Can't wait for ATSC3.. Cost of replacing HDHR with a new model that will last years will cost months cost of cable service. Bandwidth is more than doubled and h265 vs h262 is what? at least a factor of four on top of that. It's going to be awesome.
Took down the Directv dish, mounted my $35 outdoor antenna on the dish pole using the same cabling; and used this exact app to point my antenna in the right direction. Got two tv's connected and dual tuner PCI card + 3rd tuner on HDstick with Media Center + remote.
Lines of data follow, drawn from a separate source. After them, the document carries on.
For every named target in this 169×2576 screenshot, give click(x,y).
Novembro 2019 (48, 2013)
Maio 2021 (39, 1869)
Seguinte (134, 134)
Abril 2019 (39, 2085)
VideoRedo + VAP + comskip for DVR autoskip. Thank you SOOOOOOOOOO much!
...also RemotePotato server/Remote Media Center app for scheduling and streaming to other devices. MyChannelLogos for fixing the ugly WMC guide. MyRemote for WMC remote on droid. MCCoverter for quick video conversion.
I have all of the necessary equipment but I live just outside of range of the signals. If only analog signals were still a thing. Or Aereo. Thanks to a bunch of idiots on the Supreme Court, I can't even legally have someone rebroadcast digital OTA over their home Internet connection.
digital antenna
there is no such thing
Most antennas you can find in the local box stores are crap. They are certainly not worth the money if you have the know-how and resources to build them.
Lower resolution signals over cable or higher resolution for free over the air with a $40 HDTV antenna that picks up more than 100 channels.
Easy choice.
-- Tigger warning: This post may contain tiggers! --
Using an antenna to support a sale doesn't sound likely that you'd be able to raise it even once, you know?